▶ WORK INSTRUCTIONS
What is needed is an exact copy of every record below.

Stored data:
....

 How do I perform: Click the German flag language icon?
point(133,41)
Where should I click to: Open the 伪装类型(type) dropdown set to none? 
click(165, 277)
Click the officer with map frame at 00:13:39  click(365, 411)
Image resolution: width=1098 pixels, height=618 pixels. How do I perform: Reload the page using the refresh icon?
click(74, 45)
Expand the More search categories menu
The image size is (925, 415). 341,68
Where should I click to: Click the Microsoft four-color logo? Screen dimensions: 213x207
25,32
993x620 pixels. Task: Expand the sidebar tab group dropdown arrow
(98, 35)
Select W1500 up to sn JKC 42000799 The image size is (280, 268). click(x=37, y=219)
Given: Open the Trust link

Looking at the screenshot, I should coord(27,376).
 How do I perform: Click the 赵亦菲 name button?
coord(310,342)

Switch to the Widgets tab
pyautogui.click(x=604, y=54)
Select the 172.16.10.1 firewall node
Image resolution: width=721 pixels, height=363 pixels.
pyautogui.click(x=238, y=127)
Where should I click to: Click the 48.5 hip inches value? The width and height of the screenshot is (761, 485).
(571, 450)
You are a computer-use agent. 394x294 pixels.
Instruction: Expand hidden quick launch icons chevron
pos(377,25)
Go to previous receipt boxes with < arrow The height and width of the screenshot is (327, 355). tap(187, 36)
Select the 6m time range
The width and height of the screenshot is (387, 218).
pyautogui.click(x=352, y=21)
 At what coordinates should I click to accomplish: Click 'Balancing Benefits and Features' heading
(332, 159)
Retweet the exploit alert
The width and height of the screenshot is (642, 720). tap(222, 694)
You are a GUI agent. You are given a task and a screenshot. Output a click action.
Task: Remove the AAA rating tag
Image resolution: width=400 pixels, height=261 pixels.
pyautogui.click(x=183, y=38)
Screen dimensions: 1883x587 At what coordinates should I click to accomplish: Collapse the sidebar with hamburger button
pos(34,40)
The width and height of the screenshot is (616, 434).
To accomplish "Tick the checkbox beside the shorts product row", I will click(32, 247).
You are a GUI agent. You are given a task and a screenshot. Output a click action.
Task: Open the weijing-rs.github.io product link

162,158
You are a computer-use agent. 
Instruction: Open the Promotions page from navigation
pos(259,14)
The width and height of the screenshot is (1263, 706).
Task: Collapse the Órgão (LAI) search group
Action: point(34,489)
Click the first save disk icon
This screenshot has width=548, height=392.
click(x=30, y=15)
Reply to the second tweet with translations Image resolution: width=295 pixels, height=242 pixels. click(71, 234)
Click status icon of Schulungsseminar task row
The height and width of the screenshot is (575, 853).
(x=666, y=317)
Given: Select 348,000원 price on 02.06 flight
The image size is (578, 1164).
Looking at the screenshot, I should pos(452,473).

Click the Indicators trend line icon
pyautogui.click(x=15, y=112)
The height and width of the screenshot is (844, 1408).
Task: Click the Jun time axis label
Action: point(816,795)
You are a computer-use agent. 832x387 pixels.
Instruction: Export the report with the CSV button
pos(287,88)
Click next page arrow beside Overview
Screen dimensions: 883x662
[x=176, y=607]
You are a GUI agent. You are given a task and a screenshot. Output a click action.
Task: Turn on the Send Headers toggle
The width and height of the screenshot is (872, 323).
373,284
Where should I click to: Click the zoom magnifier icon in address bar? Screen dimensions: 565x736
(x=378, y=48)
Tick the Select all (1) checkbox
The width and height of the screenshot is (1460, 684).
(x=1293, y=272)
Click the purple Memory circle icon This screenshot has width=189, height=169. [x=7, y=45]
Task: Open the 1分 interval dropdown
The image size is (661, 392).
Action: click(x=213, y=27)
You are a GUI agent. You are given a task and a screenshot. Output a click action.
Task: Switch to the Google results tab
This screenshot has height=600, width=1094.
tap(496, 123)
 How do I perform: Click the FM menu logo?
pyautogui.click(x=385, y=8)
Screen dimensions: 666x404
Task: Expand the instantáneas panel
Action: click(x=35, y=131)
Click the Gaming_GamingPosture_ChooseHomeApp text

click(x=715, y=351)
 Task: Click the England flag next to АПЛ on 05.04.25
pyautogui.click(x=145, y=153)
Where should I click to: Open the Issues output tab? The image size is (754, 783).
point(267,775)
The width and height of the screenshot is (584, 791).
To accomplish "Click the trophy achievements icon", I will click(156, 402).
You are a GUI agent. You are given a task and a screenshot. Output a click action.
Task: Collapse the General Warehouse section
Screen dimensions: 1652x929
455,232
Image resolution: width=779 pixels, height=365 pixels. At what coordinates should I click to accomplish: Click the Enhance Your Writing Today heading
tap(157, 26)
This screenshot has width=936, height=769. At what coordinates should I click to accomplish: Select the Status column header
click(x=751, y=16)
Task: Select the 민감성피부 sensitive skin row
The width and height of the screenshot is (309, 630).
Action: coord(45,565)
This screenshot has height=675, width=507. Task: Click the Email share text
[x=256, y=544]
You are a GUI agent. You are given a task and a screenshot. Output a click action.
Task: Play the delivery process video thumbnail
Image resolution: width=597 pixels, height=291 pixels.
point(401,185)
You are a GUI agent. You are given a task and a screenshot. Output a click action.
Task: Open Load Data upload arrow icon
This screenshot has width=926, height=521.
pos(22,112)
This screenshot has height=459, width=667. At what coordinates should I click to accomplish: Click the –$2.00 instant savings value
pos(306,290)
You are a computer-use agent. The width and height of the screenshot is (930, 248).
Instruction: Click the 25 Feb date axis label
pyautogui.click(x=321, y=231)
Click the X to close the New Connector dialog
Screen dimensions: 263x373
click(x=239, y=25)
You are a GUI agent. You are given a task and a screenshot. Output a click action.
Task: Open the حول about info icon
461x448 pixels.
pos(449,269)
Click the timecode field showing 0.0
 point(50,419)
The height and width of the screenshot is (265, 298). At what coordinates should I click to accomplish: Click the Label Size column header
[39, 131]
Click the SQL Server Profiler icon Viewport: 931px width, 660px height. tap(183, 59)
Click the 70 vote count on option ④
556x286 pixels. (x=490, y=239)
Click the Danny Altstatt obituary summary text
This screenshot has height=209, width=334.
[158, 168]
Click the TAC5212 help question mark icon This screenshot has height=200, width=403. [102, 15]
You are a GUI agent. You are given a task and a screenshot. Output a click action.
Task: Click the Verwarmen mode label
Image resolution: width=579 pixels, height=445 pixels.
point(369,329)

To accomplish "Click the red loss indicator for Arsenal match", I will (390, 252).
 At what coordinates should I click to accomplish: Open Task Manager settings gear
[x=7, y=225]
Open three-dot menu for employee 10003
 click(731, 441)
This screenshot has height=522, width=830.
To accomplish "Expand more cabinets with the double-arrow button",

....

▶ ANSWER FOR THE TASK
 How do I perform: Click the German flag language icon?
point(133,41)
Where should I click to: Open the 伪装类型(type) dropdown set to none? 
click(165, 277)
Click the officer with map frame at 00:13:39  click(365, 411)
Image resolution: width=1098 pixels, height=618 pixels. How do I perform: Reload the page using the refresh icon?
click(74, 45)
Expand the More search categories menu
The image size is (925, 415). 341,68
Where should I click to: Click the Microsoft four-color logo? Screen dimensions: 213x207
25,32
993x620 pixels. Task: Expand the sidebar tab group dropdown arrow
(98, 35)
Select W1500 up to sn JKC 42000799 The image size is (280, 268). click(x=37, y=219)
Given: Open the Trust link

Looking at the screenshot, I should coord(27,376).
 How do I perform: Click the 赵亦菲 name button?
coord(310,342)

Switch to the Widgets tab
pyautogui.click(x=604, y=54)
Select the 172.16.10.1 firewall node
Image resolution: width=721 pixels, height=363 pixels.
pyautogui.click(x=238, y=127)
Where should I click to: Click the 48.5 hip inches value? The width and height of the screenshot is (761, 485).
(571, 450)
You are a computer-use agent. 394x294 pixels.
Instruction: Expand hidden quick launch icons chevron
pos(377,25)
Go to previous receipt boxes with < arrow The height and width of the screenshot is (327, 355). tap(187, 36)
Select the 6m time range
The width and height of the screenshot is (387, 218).
pyautogui.click(x=352, y=21)
 At what coordinates should I click to accomplish: Click 'Balancing Benefits and Features' heading
(332, 159)
Retweet the exploit alert
The width and height of the screenshot is (642, 720). tap(222, 694)
You are a GUI agent. You are given a task and a screenshot. Output a click action.
Task: Remove the AAA rating tag
Image resolution: width=400 pixels, height=261 pixels.
pyautogui.click(x=183, y=38)
Screen dimensions: 1883x587 At what coordinates should I click to accomplish: Collapse the sidebar with hamburger button
pos(34,40)
The width and height of the screenshot is (616, 434).
To accomplish "Tick the checkbox beside the shorts product row", I will click(32, 247).
You are a GUI agent. You are given a task and a screenshot. Output a click action.
Task: Open the weijing-rs.github.io product link

162,158
You are a computer-use agent. 
Instruction: Open the Promotions page from navigation
pos(259,14)
The width and height of the screenshot is (1263, 706).
Task: Collapse the Órgão (LAI) search group
Action: point(34,489)
Click the first save disk icon
This screenshot has width=548, height=392.
click(x=30, y=15)
Reply to the second tweet with translations Image resolution: width=295 pixels, height=242 pixels. click(71, 234)
Click status icon of Schulungsseminar task row
The height and width of the screenshot is (575, 853).
(x=666, y=317)
Given: Select 348,000원 price on 02.06 flight
The image size is (578, 1164).
Looking at the screenshot, I should pos(452,473).

Click the Indicators trend line icon
pyautogui.click(x=15, y=112)
The height and width of the screenshot is (844, 1408).
Task: Click the Jun time axis label
Action: point(816,795)
You are a computer-use agent. 832x387 pixels.
Instruction: Export the report with the CSV button
pos(287,88)
Click next page arrow beside Overview
Screen dimensions: 883x662
[x=176, y=607]
You are a GUI agent. You are given a task and a screenshot. Output a click action.
Task: Turn on the Send Headers toggle
The width and height of the screenshot is (872, 323).
373,284
Where should I click to: Click the zoom magnifier icon in address bar? Screen dimensions: 565x736
(x=378, y=48)
Tick the Select all (1) checkbox
The width and height of the screenshot is (1460, 684).
(x=1293, y=272)
Click the purple Memory circle icon This screenshot has width=189, height=169. [x=7, y=45]
Task: Open the 1分 interval dropdown
The image size is (661, 392).
Action: click(x=213, y=27)
You are a GUI agent. You are given a task and a screenshot. Output a click action.
Task: Switch to the Google results tab
This screenshot has height=600, width=1094.
tap(496, 123)
 How do I perform: Click the FM menu logo?
pyautogui.click(x=385, y=8)
Screen dimensions: 666x404
Task: Expand the instantáneas panel
Action: click(x=35, y=131)
Click the Gaming_GamingPosture_ChooseHomeApp text

click(x=715, y=351)
 Task: Click the England flag next to АПЛ on 05.04.25
pyautogui.click(x=145, y=153)
Where should I click to: Open the Issues output tab? The image size is (754, 783).
point(267,775)
The width and height of the screenshot is (584, 791).
To accomplish "Click the trophy achievements icon", I will click(156, 402).
You are a GUI agent. You are given a task and a screenshot. Output a click action.
Task: Collapse the General Warehouse section
Screen dimensions: 1652x929
455,232
Image resolution: width=779 pixels, height=365 pixels. At what coordinates should I click to accomplish: Click the Enhance Your Writing Today heading
tap(157, 26)
This screenshot has width=936, height=769. At what coordinates should I click to accomplish: Select the Status column header
click(x=751, y=16)
Task: Select the 민감성피부 sensitive skin row
The width and height of the screenshot is (309, 630).
Action: coord(45,565)
This screenshot has height=675, width=507. Task: Click the Email share text
[x=256, y=544]
You are a GUI agent. You are given a task and a screenshot. Output a click action.
Task: Play the delivery process video thumbnail
Image resolution: width=597 pixels, height=291 pixels.
point(401,185)
You are a GUI agent. You are given a task and a screenshot. Output a click action.
Task: Open Load Data upload arrow icon
This screenshot has width=926, height=521.
pos(22,112)
This screenshot has height=459, width=667. At what coordinates should I click to accomplish: Click the –$2.00 instant savings value
pos(306,290)
You are a computer-use agent. The width and height of the screenshot is (930, 248).
Instruction: Click the 25 Feb date axis label
pyautogui.click(x=321, y=231)
Click the X to close the New Connector dialog
Screen dimensions: 263x373
click(x=239, y=25)
You are a GUI agent. You are given a task and a screenshot. Output a click action.
Task: Open the حول about info icon
461x448 pixels.
pos(449,269)
Click the timecode field showing 0.0
 point(50,419)
The height and width of the screenshot is (265, 298). At what coordinates should I click to accomplish: Click the Label Size column header
[39, 131]
Click the SQL Server Profiler icon Viewport: 931px width, 660px height. tap(183, 59)
Click the 70 vote count on option ④
556x286 pixels. (x=490, y=239)
Click the Danny Altstatt obituary summary text
This screenshot has height=209, width=334.
[158, 168]
Click the TAC5212 help question mark icon This screenshot has height=200, width=403. [102, 15]
You are a GUI agent. You are given a task and a screenshot. Output a click action.
Task: Click the Verwarmen mode label
Image resolution: width=579 pixels, height=445 pixels.
point(369,329)

To accomplish "Click the red loss indicator for Arsenal match", I will (390, 252).
 At what coordinates should I click to accomplish: Open Task Manager settings gear
[x=7, y=225]
Open three-dot menu for employee 10003
 click(731, 441)
This screenshot has height=522, width=830.
To accomplish "Expand more cabinets with the double-arrow button",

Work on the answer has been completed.